- Material for this exercise:
========================================================================

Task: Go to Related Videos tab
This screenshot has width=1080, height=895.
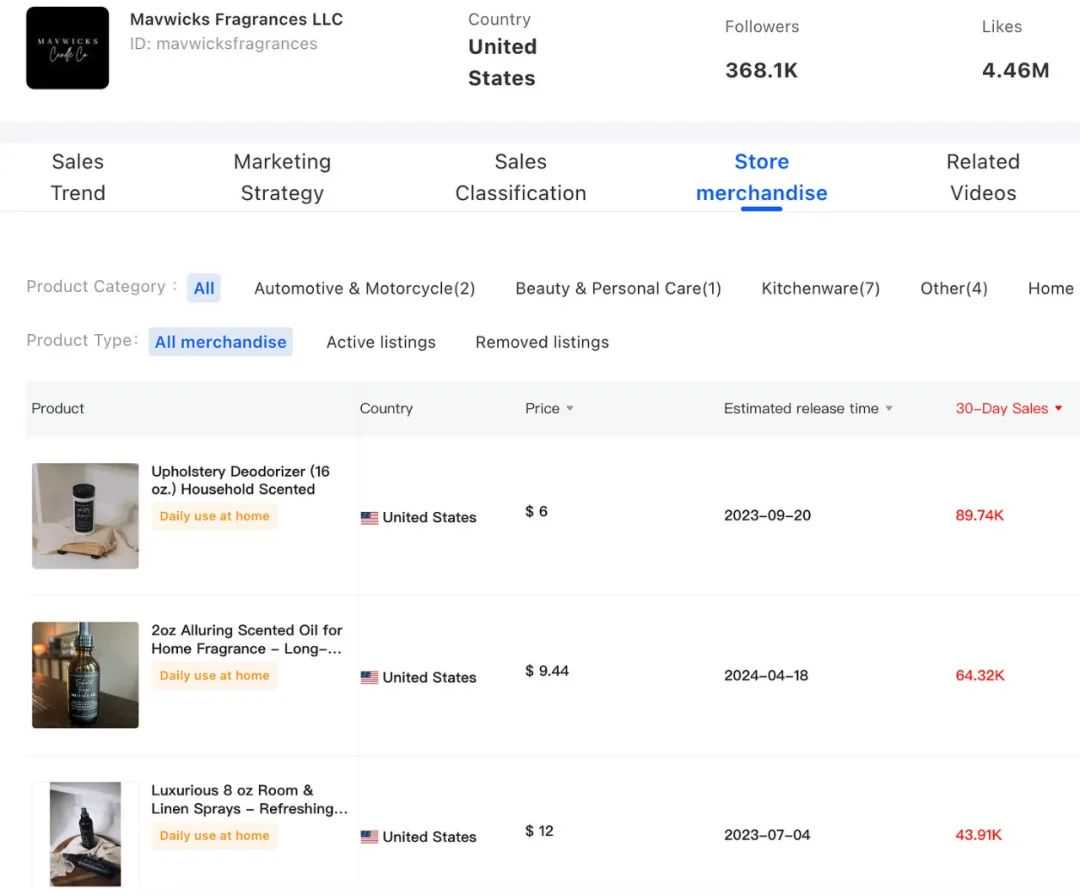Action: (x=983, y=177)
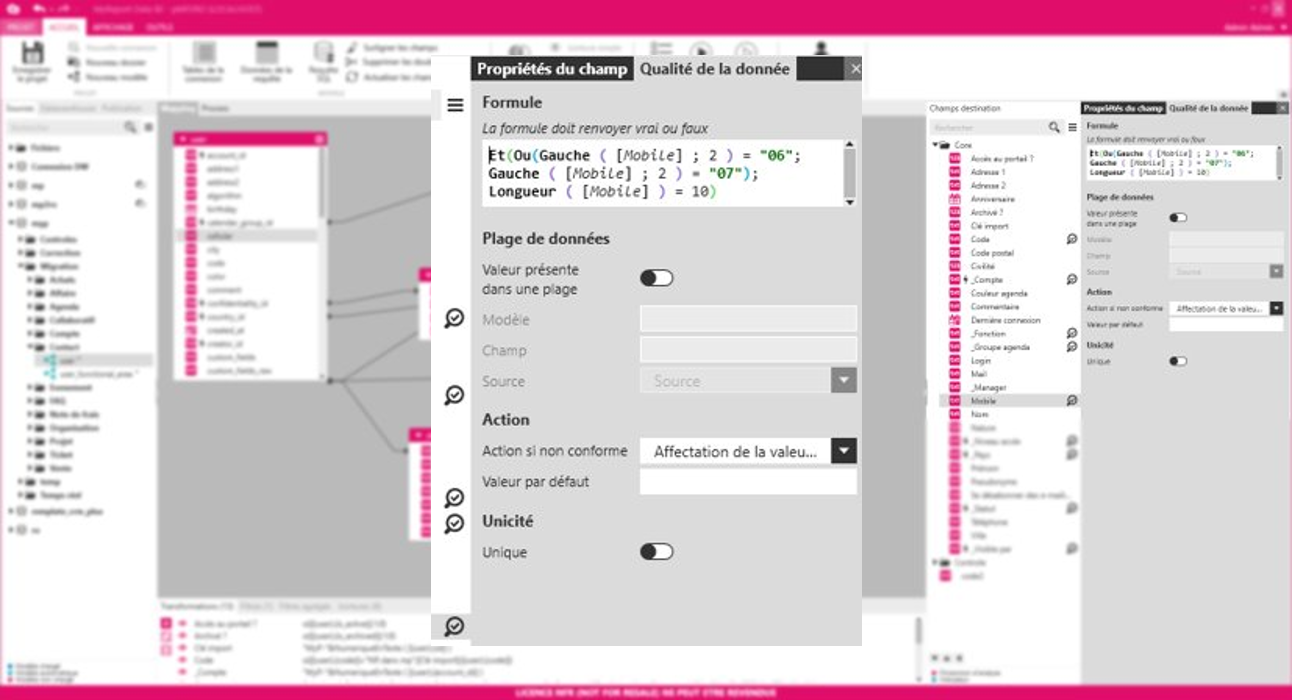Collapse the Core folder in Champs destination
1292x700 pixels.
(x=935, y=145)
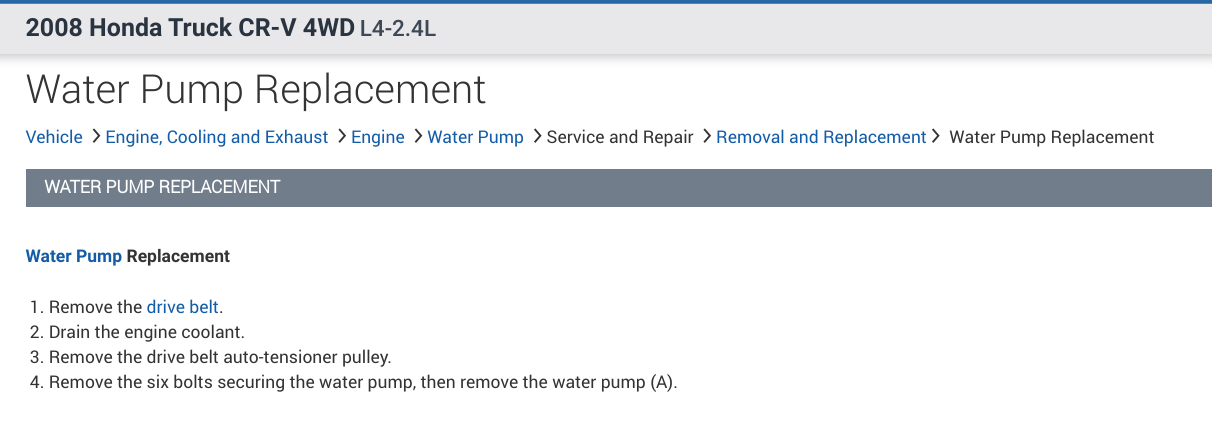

========================================================================

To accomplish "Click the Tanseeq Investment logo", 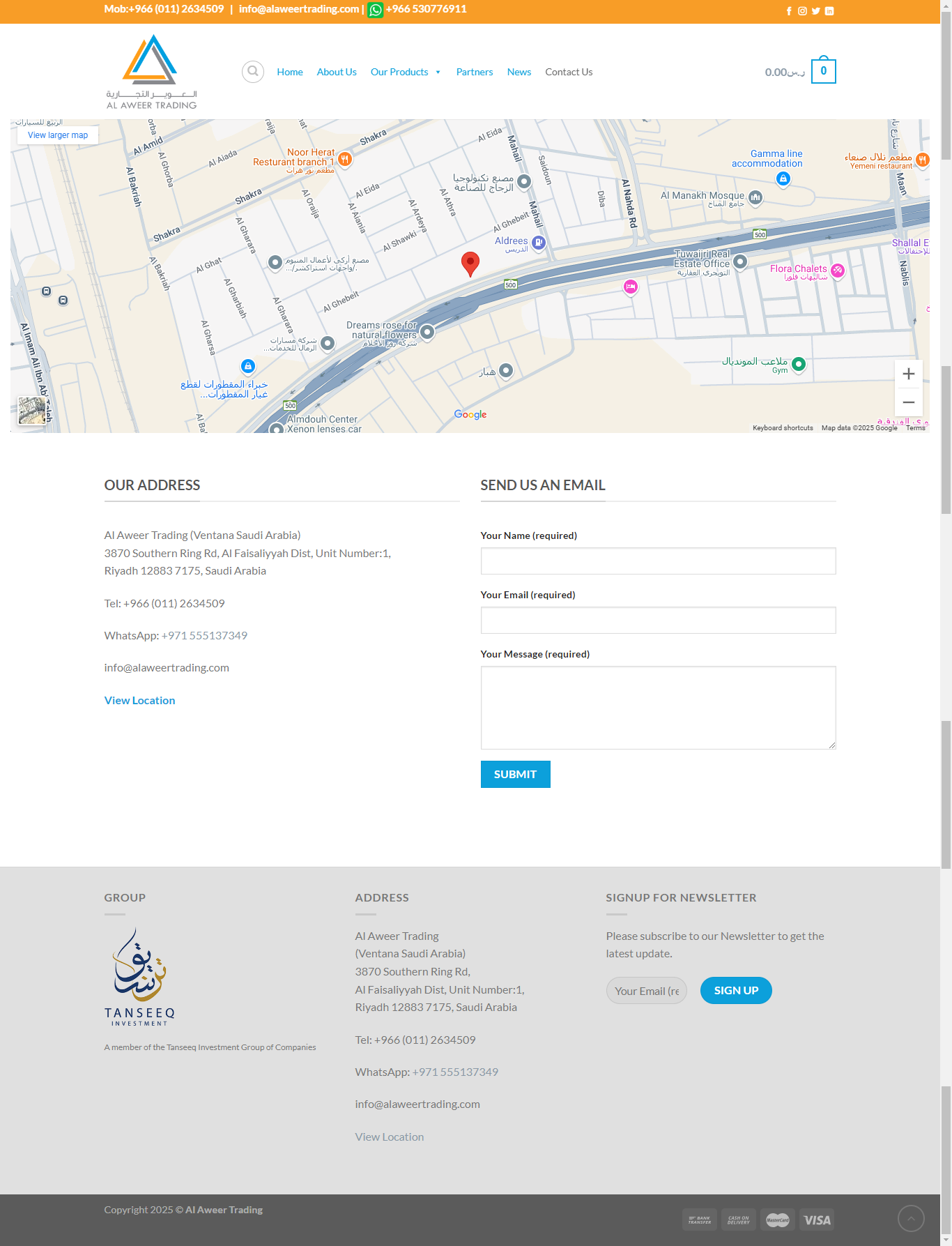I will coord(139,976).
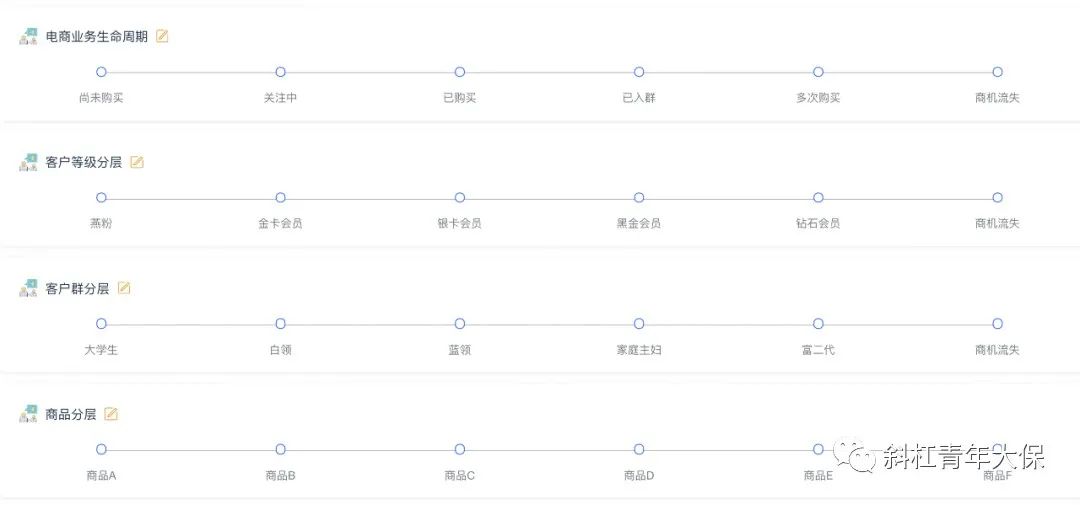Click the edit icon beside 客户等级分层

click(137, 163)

========================================================================

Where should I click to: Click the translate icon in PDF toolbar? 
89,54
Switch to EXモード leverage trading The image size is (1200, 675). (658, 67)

========================================================================

Reproduce word for word the material above, beginning with the line that contains "Where should I" and ending with the line that contains "Switch to EXモード".

- Answer space:
Where should I click to: Click the translate icon in PDF toolbar? 
89,54
Switch to EXモード leverage trading The image size is (1200, 675). (658, 67)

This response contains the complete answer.